Today it gives me great pleasure to host this poem by writer and adult literacy expert  Hugo Kerr. Hugo has published several books on the subject and is a wonderful exponent of just write it – it’ll be right!

He says on his website I love to debate with like-minds of like-enthusiasms. It has been my experience that great fruitfulness often results. Sometimes heat is generated, but so is light. If you want to discuss literacy with me you are very welcome to write to me via hkerr@aol.com
Over to you, Hugo…


Some people find it hard to spell
While others do it very well.
The latter can be very quick
To criticise; they get a kick
From knowing how to spell a word
Of which most people haven’t heard.

They like to think this proves they’re clever,
Although they practically never
Stop to think if this is true
Or not.
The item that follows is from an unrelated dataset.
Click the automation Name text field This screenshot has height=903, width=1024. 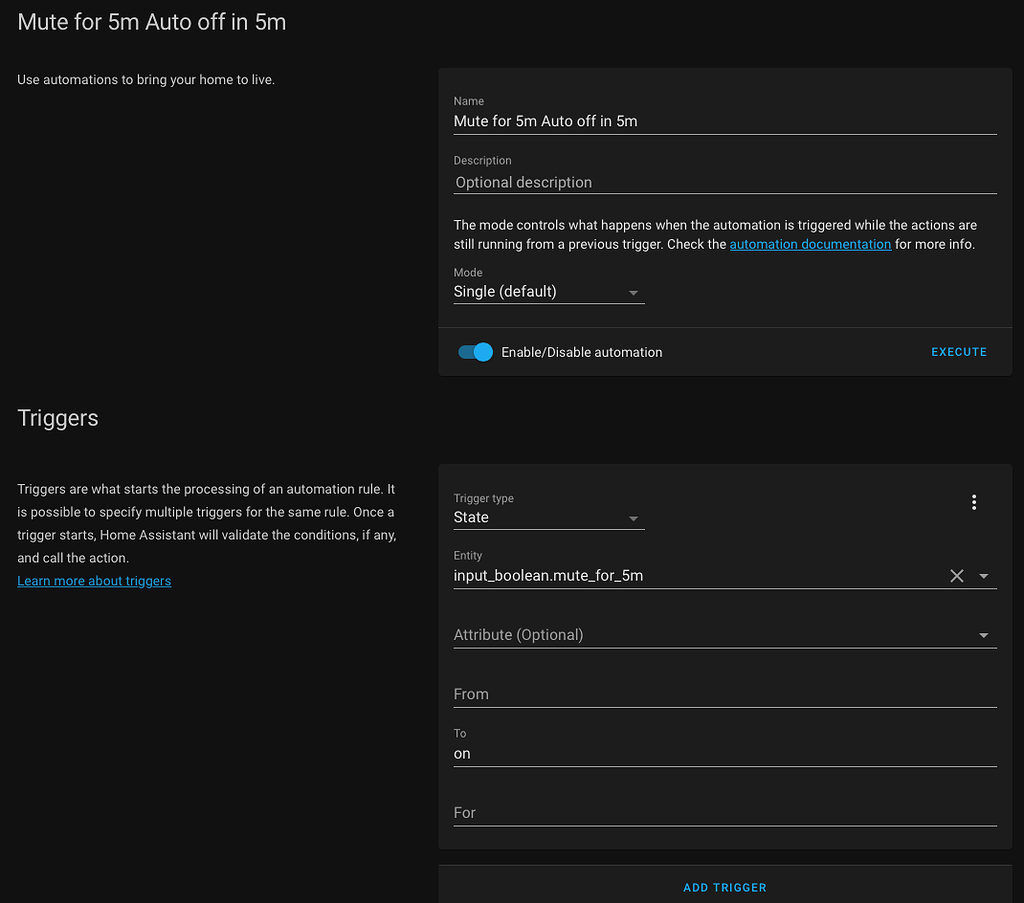pyautogui.click(x=724, y=121)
I recommend that you
And I should give some thought
To what it means to spell; we ought
To look at history – this will tell
That William Shakespeare couldn’t spell
For peanuts, and his royal queen
(H.R.H. Liz one, I mean)
Was twice as bad. One can tell at a
Glance, though, that it didn’t matter!

Dr Johnson hadn’t yet
Thrown his stiff, pedantic net
Over the language; he had not
Invented standard spelling – what
You wrote was what you thought looked best;
You simply wrote and left the rest.

You left the reading to the reader
Who, at this time, didn’t need a
Massive dictionary. (Which was
As well, you understand, because
There wasn’t one as yet.) You see
A writer, way back then, was free
To spell exactly how he liked.
His writing had not yet been spiked
By the debilitating fear
That folk might giggle, sniff or sneer
At what he’d written – for no better
Reason than they thought his letter
Patterns were a little odd
Compared to those laid down by God
(Or was it Dr Johnson) for
A standard spelling, evermore.
A “spellist” age we live in now,
Where you are often judged by how
You spell liaise or guarantee,
People or Arachnidae.

It’s very easy to admit
You have more than a little bit
Of problem with your maths, and yet
There is no way that you would let
The knowledge that your spelling’s bad
Get out at any price.

It’s sad
To say this, but we know
That spelling well just doesn’t show
Intelligence, for any fool
Can learn to spell in infant school –
Given the chance

For reasons why
Some don’t achieve this we should try
Examining the wider picture,
Which would make our theory richer.

As well as this, though, we should learn
How negative it is to spurn
A person (just as though he smells)
Simply because of how he spells.

Spelling is spelling, nothing more.
It isn’t “authorship” and nor
Does it equate to writing; it
Isn’t wisdom, truth or wit.

It is an unimportant skill,
A simple, boring memory drill;
Nothing to do, as you can see,
With art, or creativity.

Writing that’s beautiful, or true,
Has its influence on you
Not, for heaven’s sake, because
Of how the bloody spelling was!


One thought on “SPELLISM

  1. I really loved this poem for making me step back a bit and realise that I’m a bit of a spelly freak. I hadn’t really thought about it before, even tho I’ve worked with a lot of dyslexic people in my life. I’ve always given them leeway for their disability and taught them tricks on ways to remember how to deal with some of the trickier words. Of course when we listen then there is no spelling only context. I’m an avid listener – especially radio 4 – but then there’s the whole other problem of pronunciation.